Titus Oates

Besides Miss Tuttle, the other teacher who seemed to feel I could write was Mr. Moore, my senior English teacher.  He never said he thought I could write, but he did nominate me for that national essay contest for high school seniors.   So maybe I can infer something from that.

He was a thin little man who wore sweaters and a bow tie, and like Miss Tuttle, who had gone to Columbia, Mr. Moore was east coast educated having been graduated from Princeton.  He was a titus oatesCaptain in the Army in WWII and came back changed.  This may explain his having ended up at a teacher at a nowhere high school in California.  Or it could have been his drinking problem that started after the war.

Still, he rode me about my writing and graded me harder than anyone because he knew I was going to college.  I remember getting a B+ on a long research paper.  I had worked hard on that baby.  It was supposed to be on some historical figure; so my colleagues, lacking any imagination, wrote about Washington or Florence Nightingale or Madame Curry.  I wrote about Titus Oates, 17th century perjurer and sodomite, a man who according to a poll of British Historians was the “worst Briton of the 17th century.”

Maybe Mr.
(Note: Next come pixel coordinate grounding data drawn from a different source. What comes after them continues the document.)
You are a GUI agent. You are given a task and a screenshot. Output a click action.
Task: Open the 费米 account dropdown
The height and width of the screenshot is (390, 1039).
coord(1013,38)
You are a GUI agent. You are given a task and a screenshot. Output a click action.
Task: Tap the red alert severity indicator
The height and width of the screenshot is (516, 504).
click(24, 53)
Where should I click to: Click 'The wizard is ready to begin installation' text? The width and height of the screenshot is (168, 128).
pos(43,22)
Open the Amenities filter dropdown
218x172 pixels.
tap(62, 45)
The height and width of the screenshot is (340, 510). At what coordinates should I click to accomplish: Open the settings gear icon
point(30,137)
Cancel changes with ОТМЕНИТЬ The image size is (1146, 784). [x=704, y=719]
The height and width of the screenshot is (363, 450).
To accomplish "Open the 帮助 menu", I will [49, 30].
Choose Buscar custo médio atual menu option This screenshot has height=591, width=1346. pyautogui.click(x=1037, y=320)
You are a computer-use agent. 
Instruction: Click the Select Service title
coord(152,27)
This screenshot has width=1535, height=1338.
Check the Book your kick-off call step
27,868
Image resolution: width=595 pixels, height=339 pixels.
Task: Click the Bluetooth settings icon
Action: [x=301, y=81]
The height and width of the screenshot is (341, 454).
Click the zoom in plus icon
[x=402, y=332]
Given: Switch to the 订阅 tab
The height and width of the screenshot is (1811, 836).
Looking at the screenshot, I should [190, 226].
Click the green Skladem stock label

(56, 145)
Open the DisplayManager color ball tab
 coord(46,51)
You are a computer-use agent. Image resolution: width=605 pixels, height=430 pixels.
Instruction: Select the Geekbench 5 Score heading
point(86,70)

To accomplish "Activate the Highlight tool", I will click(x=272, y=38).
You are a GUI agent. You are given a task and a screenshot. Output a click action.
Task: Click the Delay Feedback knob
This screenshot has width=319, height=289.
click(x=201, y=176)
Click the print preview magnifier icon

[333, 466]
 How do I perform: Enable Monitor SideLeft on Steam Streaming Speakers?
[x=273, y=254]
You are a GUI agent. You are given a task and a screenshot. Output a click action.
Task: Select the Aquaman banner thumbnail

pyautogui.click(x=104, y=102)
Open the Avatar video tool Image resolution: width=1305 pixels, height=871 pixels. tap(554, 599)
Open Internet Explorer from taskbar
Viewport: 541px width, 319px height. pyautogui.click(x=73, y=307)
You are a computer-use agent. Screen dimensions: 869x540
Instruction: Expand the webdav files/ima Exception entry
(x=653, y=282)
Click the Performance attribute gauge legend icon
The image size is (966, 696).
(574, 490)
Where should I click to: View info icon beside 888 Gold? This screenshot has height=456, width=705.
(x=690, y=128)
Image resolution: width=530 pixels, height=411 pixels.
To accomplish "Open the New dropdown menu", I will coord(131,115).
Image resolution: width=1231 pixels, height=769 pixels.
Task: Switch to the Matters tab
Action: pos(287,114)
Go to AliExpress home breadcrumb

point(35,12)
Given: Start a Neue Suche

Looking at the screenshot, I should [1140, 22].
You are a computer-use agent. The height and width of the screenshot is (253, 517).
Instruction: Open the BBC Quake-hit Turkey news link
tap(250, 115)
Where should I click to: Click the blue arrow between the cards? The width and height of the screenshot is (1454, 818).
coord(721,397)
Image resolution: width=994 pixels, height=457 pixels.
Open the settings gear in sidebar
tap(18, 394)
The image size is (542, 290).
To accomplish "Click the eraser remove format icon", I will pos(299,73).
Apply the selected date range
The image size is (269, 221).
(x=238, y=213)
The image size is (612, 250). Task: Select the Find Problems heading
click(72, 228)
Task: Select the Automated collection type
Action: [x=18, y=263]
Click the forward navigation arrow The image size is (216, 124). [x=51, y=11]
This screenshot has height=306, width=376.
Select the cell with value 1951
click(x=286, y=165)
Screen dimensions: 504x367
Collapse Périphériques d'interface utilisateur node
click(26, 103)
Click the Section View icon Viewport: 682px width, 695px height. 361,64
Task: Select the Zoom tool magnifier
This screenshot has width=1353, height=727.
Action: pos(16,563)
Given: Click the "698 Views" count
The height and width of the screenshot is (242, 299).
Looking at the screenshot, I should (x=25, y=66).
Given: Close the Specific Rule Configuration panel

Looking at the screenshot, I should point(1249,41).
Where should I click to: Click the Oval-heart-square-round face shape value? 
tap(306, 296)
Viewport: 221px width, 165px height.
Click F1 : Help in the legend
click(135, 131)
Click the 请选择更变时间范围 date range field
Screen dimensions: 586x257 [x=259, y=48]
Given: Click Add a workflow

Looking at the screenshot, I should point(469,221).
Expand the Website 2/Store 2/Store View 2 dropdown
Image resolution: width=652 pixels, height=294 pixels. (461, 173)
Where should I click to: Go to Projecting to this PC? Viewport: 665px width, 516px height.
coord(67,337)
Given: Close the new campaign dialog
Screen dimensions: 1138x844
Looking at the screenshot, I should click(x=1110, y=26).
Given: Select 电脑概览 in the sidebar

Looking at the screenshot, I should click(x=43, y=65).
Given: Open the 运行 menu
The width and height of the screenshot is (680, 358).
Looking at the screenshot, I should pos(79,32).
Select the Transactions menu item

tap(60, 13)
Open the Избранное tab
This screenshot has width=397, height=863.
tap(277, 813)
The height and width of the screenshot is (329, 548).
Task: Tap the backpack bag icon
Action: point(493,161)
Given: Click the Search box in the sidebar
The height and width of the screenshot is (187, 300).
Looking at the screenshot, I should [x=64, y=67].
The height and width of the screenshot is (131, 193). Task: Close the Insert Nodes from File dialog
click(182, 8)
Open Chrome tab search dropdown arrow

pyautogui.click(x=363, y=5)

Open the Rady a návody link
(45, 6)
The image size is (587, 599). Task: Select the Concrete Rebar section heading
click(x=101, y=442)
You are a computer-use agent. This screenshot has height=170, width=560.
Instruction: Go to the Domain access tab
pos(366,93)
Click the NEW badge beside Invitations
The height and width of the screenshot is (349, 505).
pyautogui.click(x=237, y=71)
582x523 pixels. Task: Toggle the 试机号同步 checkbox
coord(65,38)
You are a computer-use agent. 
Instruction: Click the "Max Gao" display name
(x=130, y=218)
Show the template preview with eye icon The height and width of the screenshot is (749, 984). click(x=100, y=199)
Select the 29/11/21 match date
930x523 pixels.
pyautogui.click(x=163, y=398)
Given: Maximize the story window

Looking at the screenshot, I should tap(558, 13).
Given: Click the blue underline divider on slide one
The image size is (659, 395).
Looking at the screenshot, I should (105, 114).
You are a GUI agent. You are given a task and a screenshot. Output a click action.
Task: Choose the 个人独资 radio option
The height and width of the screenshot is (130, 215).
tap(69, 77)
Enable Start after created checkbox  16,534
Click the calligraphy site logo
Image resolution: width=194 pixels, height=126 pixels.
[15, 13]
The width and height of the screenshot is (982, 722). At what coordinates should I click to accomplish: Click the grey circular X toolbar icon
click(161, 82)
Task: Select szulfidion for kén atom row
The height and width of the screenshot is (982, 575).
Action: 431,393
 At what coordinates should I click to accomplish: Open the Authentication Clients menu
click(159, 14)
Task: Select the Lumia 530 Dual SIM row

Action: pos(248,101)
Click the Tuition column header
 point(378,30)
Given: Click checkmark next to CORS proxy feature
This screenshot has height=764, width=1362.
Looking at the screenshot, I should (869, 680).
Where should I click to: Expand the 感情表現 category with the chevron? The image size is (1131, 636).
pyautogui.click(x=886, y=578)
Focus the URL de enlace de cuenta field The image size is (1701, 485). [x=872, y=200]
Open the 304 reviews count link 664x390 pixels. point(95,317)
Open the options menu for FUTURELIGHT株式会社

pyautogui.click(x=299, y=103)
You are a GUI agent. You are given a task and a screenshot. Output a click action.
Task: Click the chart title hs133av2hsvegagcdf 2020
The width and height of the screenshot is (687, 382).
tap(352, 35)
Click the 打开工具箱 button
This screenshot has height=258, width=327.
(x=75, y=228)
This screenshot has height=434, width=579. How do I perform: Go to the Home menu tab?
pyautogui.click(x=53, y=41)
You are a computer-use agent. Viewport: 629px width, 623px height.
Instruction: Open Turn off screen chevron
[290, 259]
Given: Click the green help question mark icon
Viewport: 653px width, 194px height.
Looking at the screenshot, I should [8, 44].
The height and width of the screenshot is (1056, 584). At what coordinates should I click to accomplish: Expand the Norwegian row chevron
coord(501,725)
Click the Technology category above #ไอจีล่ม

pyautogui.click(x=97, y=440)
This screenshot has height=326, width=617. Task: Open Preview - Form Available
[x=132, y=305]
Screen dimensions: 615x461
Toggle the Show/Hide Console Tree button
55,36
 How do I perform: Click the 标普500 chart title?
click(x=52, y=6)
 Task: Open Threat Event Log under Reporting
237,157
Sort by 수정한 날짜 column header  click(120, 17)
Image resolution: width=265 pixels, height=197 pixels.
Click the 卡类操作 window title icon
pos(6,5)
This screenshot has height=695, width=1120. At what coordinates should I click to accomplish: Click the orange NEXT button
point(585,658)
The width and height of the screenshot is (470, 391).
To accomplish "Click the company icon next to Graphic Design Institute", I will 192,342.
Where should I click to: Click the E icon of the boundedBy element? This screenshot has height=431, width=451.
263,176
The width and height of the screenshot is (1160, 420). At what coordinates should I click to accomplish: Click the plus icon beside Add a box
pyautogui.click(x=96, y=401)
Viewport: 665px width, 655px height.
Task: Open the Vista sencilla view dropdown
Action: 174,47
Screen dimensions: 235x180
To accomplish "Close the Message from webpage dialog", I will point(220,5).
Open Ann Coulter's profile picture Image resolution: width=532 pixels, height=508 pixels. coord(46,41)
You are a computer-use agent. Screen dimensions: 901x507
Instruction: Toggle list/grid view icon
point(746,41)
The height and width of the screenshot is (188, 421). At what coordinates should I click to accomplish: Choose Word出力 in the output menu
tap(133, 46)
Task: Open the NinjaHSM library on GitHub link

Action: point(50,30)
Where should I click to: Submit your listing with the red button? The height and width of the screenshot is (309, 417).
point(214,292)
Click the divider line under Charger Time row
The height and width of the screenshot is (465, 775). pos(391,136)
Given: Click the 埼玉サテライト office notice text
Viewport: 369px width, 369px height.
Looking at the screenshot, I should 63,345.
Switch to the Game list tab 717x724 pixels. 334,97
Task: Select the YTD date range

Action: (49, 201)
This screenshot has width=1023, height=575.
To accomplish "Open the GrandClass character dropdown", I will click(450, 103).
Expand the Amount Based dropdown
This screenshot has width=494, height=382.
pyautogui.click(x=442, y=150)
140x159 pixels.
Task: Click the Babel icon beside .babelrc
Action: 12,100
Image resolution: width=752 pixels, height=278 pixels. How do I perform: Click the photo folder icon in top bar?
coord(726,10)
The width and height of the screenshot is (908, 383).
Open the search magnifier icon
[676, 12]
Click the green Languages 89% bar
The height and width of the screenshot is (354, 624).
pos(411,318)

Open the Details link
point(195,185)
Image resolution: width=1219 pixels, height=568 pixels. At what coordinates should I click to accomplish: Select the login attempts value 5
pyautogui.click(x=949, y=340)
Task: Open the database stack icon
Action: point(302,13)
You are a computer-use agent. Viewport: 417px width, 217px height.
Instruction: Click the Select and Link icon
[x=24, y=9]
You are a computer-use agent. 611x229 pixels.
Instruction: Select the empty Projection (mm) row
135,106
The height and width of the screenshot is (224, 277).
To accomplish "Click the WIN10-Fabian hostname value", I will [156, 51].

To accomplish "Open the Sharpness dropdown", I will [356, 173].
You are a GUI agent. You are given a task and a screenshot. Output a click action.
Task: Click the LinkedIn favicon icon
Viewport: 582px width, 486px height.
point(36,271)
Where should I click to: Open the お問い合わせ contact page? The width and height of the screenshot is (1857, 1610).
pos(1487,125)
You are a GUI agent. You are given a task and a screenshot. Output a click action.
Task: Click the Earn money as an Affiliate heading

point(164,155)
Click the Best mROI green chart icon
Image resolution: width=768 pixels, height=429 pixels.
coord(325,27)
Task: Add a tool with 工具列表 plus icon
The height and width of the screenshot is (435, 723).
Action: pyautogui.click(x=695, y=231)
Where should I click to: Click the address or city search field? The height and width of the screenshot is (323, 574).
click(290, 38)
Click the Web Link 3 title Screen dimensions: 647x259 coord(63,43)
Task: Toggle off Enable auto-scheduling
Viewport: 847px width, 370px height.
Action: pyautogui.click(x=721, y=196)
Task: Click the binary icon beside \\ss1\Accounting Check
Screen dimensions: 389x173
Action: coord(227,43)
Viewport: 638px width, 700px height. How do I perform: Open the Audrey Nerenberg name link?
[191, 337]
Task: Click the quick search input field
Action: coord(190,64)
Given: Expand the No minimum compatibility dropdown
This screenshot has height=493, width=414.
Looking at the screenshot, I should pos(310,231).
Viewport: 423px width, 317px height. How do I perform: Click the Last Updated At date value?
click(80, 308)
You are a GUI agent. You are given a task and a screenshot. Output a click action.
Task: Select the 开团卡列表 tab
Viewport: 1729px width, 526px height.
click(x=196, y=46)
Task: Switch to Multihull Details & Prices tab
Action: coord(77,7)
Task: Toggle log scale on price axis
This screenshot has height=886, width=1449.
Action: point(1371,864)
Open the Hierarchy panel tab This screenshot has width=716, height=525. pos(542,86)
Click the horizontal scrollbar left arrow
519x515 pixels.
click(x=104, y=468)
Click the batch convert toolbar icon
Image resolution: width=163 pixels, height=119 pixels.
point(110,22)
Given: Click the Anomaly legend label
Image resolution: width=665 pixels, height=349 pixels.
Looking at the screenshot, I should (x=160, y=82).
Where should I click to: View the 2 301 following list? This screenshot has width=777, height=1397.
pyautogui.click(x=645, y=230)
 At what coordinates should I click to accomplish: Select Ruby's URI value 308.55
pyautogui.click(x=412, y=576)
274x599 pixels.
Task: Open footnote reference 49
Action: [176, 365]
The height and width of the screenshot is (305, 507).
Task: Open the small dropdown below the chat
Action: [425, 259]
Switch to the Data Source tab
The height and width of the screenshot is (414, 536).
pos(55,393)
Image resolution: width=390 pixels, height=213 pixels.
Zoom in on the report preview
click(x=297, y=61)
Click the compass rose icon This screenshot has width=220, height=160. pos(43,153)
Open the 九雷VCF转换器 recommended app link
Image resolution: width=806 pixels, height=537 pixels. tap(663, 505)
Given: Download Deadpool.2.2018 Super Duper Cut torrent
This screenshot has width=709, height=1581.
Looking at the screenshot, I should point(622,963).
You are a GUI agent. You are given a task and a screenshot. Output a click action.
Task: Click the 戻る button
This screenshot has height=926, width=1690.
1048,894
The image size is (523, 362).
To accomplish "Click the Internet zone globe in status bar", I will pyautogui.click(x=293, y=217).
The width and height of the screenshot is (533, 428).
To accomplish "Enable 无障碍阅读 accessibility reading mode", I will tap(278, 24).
Moore thought I was being a wise ass by picking Titus Oates, but the name alone was enough to fascinate me, and I had come upon my interest legitimately.  I had been perusing one of the volumes of our 11th edition of the Encyclopedia Britannica and came across the final lines of an entry that read, something like, whereupon he lived out the rest of his years in the country where his house became known for unholy and unnatural acts.  I wanted to know more about this person and so first familiarized myself with Titus Oates and the gun power plot I believe it was called.

Titus started his career of crime by being dismissed from the Anglican clergy for blasphemous drunkenness and suspicion of sodomy. He established himself as a world class lier by concocting a whole series of lies suggesting that Catholics had intentions upon the throne and was first rewarded for his efforts with a 600 pound pension.  Later, when power shifted, he was tried, found guilty and sentenced to repeated floggings that should have killed him.  But they didn’t; whereupon part of his pension was restored, following a legal action, and he retired to the country to continue his unnatural doings.

So maybe I was being a bit of a wise ass.

Mr. Moore’s class also furnished me one of the few high school moments that I remember with any warmth.  One Monday morning he turned to us and said, “And just who the heck are these Beatles.”  This was in many ways an unprecedented moment.  I don’t recollect a teacher ever having asked his students a real question,  who asked it moreover in a spirit of curiosity and out of a desire to learn something about the lives of his students.  We sat more or less dumbfounded.  I could see he was going to let the question drop, but since it was my job in that class to answer all questions nobody else would or could, I raised my hand and said, “The best rock and roll band ever.”